Commentary by William Slater, MD Associate Professor of Medicine, Divsion of Cardiology
The vast majority of patients with persistent AF can be rendered asymptomatic with AV nodal blocking drugs and don’t require ablation. Digitalis is underused but is often of major benefit, either
alone, or in combination with beta blockers or calcium channel blockers.

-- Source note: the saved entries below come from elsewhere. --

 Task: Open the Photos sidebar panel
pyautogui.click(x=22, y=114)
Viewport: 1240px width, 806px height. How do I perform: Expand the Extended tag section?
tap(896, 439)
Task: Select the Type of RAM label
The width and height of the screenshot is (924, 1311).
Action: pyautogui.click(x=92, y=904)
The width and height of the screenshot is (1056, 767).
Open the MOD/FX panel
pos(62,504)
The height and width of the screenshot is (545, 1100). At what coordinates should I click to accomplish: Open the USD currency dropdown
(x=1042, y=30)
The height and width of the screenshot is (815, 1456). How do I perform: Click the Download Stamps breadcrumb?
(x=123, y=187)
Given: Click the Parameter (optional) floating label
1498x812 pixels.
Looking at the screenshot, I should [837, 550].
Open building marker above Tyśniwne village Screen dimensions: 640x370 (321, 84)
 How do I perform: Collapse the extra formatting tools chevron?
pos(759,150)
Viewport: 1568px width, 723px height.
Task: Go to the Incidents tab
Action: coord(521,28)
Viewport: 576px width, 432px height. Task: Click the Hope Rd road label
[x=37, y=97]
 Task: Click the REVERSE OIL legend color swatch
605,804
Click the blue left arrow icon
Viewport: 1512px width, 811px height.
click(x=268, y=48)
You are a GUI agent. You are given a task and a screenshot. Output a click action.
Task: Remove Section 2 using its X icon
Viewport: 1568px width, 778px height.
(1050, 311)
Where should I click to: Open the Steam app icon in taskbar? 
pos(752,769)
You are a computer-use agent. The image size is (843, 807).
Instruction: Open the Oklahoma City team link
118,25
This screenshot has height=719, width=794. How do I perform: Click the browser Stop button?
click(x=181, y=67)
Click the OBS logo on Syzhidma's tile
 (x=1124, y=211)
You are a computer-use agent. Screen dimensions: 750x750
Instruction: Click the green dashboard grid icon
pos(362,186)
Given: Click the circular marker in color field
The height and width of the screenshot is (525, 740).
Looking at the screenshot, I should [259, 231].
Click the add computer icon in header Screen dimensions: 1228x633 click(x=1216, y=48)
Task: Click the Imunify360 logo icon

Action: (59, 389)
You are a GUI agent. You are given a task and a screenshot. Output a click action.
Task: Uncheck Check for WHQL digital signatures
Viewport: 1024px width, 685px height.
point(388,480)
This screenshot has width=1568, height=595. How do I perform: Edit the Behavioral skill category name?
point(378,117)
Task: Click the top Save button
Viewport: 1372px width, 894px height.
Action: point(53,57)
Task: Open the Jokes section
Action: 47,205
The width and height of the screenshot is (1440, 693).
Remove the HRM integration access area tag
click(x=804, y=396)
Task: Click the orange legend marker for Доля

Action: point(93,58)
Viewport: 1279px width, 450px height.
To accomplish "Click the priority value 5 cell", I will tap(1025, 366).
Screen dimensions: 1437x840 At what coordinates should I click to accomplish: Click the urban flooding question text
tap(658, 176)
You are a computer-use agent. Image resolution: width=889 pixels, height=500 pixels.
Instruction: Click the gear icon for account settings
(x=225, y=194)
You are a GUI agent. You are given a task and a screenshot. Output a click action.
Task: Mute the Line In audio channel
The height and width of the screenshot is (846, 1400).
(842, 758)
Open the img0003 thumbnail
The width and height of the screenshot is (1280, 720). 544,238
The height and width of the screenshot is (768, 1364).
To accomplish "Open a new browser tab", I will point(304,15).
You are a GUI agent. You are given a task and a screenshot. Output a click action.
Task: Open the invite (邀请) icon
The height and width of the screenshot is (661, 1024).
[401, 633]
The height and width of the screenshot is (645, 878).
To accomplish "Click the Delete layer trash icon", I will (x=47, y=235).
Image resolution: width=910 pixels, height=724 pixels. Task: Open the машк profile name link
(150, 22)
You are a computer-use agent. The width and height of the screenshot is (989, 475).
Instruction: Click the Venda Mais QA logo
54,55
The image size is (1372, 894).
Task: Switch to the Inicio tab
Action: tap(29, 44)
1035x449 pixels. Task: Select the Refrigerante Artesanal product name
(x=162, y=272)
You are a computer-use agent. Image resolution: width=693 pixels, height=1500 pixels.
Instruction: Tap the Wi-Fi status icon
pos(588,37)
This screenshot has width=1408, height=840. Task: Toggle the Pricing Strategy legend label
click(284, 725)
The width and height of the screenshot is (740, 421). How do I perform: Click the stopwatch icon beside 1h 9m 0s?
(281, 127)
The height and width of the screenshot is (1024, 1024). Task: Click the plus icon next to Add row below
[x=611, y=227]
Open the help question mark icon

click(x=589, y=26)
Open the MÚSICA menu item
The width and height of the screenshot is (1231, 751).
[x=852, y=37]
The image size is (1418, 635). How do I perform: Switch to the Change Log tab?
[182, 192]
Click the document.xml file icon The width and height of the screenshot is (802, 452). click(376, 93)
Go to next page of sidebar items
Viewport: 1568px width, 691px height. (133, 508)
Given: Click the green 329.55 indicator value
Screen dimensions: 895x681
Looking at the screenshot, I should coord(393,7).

Of paroxysmal fibrillators, most can be managed by reassurance that the episodes are harmless with a normal heart and of minimal risk if brief even in context of heart disease. The inappropriate fear of stroke drives many patients to seek a definitive “cure”. “Pill in the pocket” therapy, either with Propranolol and Xanax is usually effective; if not, a “cocktail” dose of an antiarrhythmic (Flecainide, Propafenone, or Disopyramide) will often terminate occasional PAF episodes and make ablation unnecessary. Remember that upwards of 20% of ablations for AF result in the creation of a new arrhythmia (an intra-atrial tachycardia) requiring a second procedure, which is not always curative. Ablation is still an evolving technique, and is not appropriate for the majority of atrial fibrillators.
The AFFIRM and RACE studies confirmed that by an “intention to treat” analysis, older patients in AF are just as well treated with a rate control strategy. However, of those treated with rhythm control who actually maintained NSR, they lived longer and had a better quality of life. So, it’s not as simple as treating everyone with rate control. Most younger patients probably benefit from maintenance of NSR. This can be achieved through “cocktail therapy”, antiarrhythmics, or ablation.